On comprend que les honneurs, le tapage de la faveur, les succès du monde étaient indifférents à un homme de cette trempe. Mais personne, excepté les prêtres, n’arrive à une pareille vie sans de graves motifs. Cette conduite énigmatique avait son mot, un mot cruel. Amoureux de sa femme avant de l’épouser, cette passion avait résisté chez le comte à tous les malheurs intimes de son mariage avec une veuve, toujours maîtresse d’elle-même avant comme après sa seconde union, et qui jouissait d’autant plus de sa liberté, que monsieur de Sérisy avait pour elle l’indulgence d’une mère pour un enfant gâté. Ses constants travaux lui servaient de bouclier contre des chagrins de cœur ensevelis avec ce soin que savent prendre les hommes politiques pour de tels secrets. Il comprenait d’ailleurs combien eût été ridicule sa jalousie aux yeux du monde qui n’eût guère admis une passion conjugale chez un vieil administrateur. Comment, dès les premiers jours de son mariage, fut-il fasciné par sa femme ? Comment souffrit-il d’abord sans se venger ? Comment n’osa-t-il plus se venger ? Comment laissa-t-il le temps s’écouler, abusé par l’espérance ? Par quels moyens une femme jeune, jolie et spirituelle l’avait-elle mis en servage ? La réponse à toutes ces questions exigerait une longue histoire qui nuirait au sujet de cette scène, et que, sinon les hommes, du moins les femmes pourront entrevoir.
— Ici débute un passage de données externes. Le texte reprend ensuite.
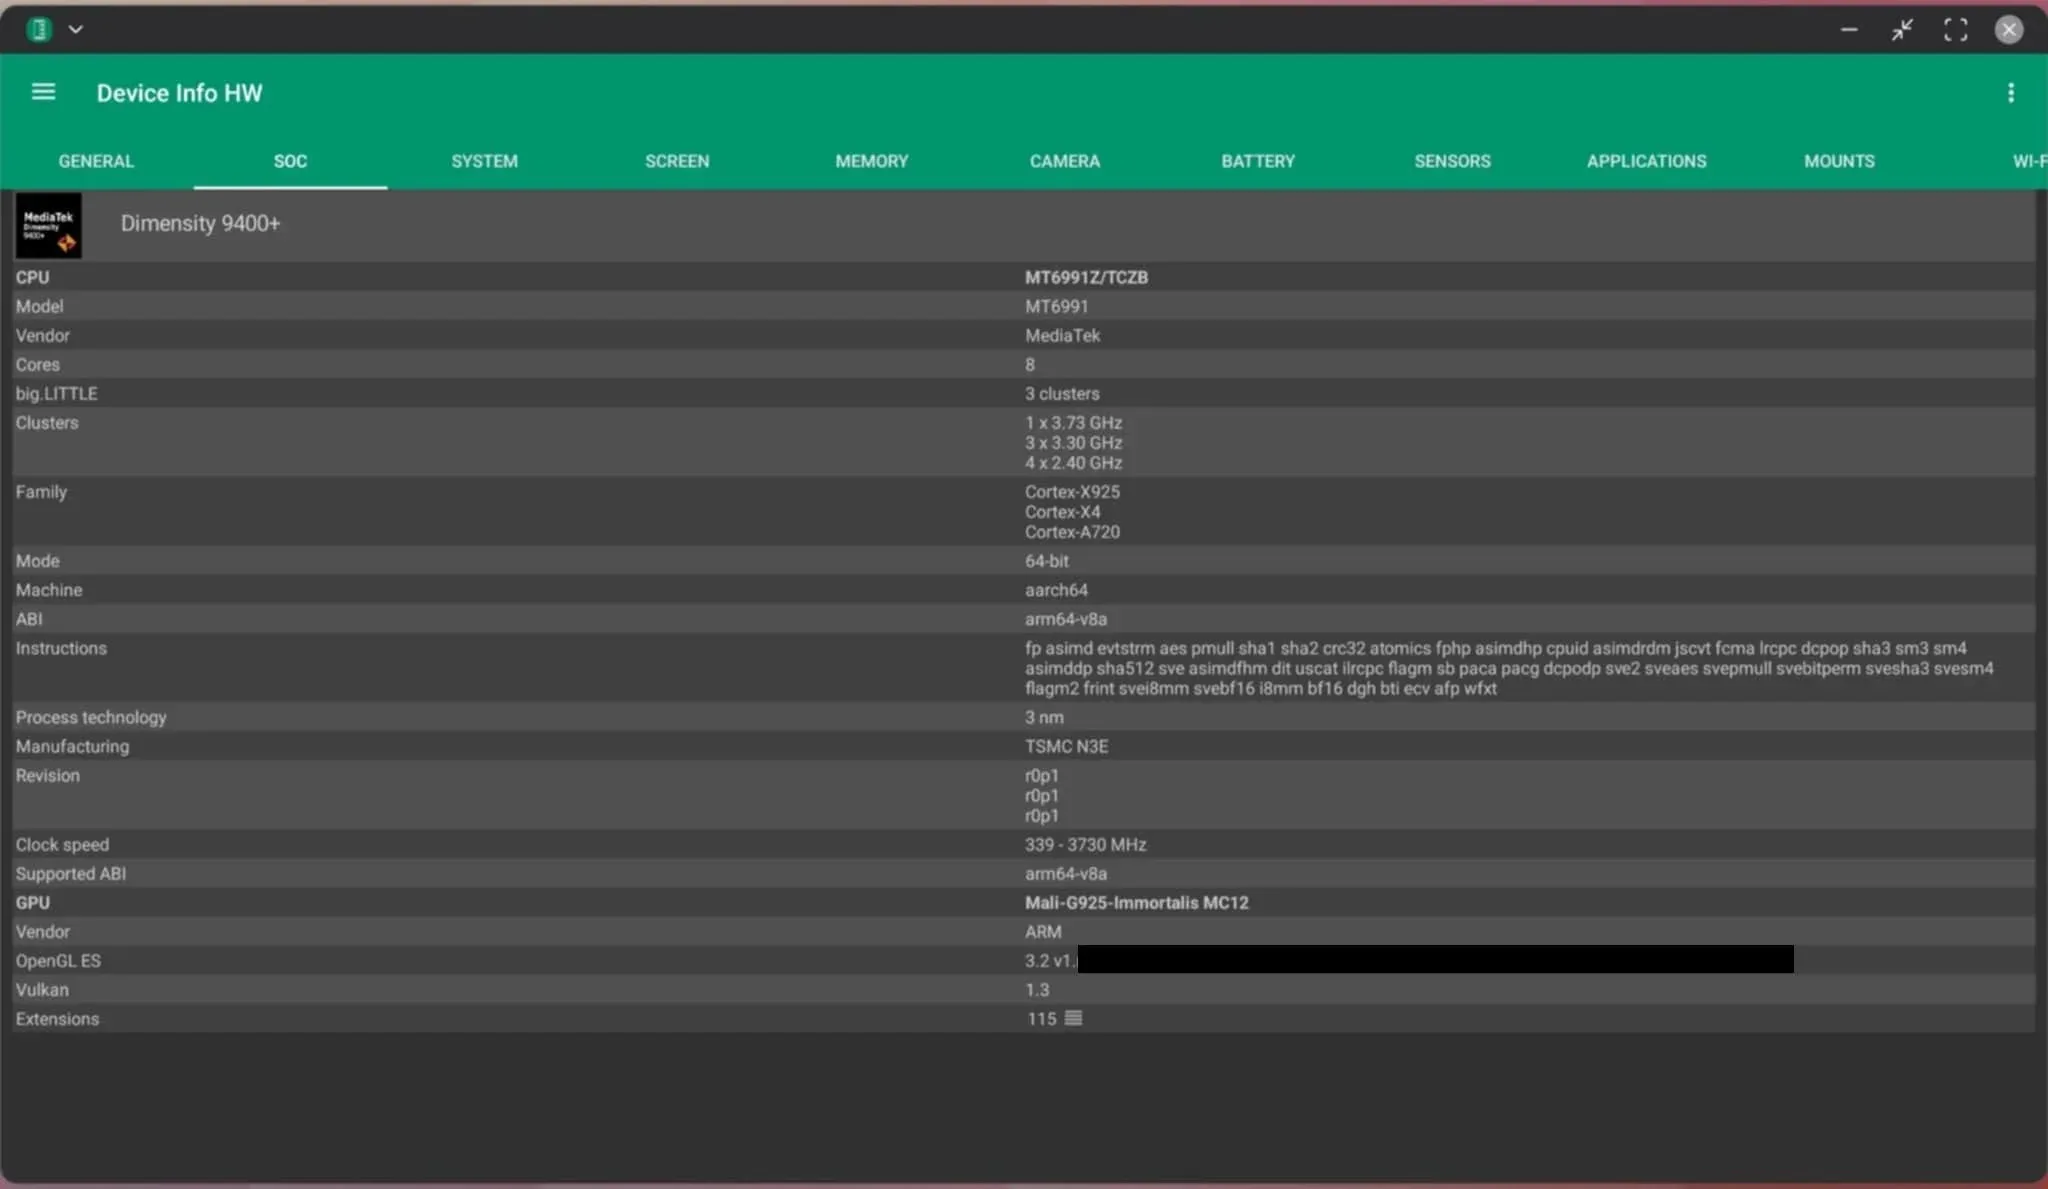
Task: Click the green app icon in title bar
Action: point(39,29)
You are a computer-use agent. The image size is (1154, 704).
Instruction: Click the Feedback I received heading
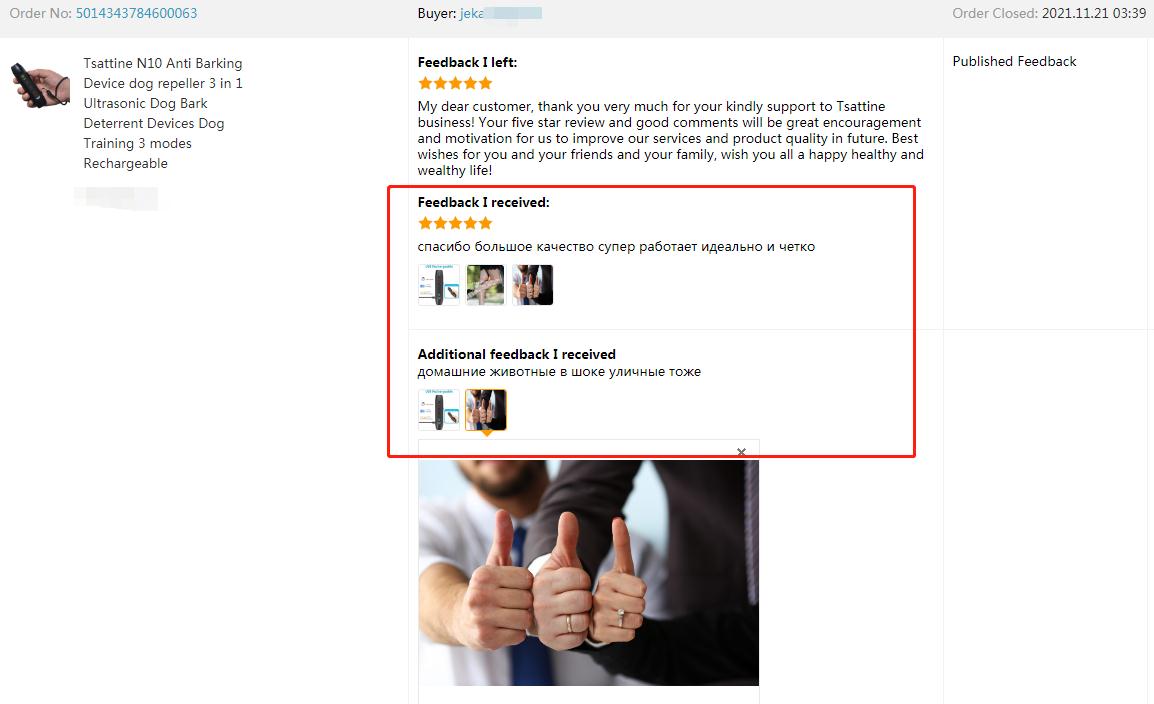(x=484, y=202)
Remarquons cependant que les immenses travaux et les chagrins du comte avaient contribué malheureusement à le priver des avantages nécessaires à un homme pour lutter contre de dangereuses comparaisons. Aussi le plus affreux des malheurs secrets du comte était-il d’avoir donné raison aux répugnances de sa femme par une maladie uniquement due à ses excès de travail.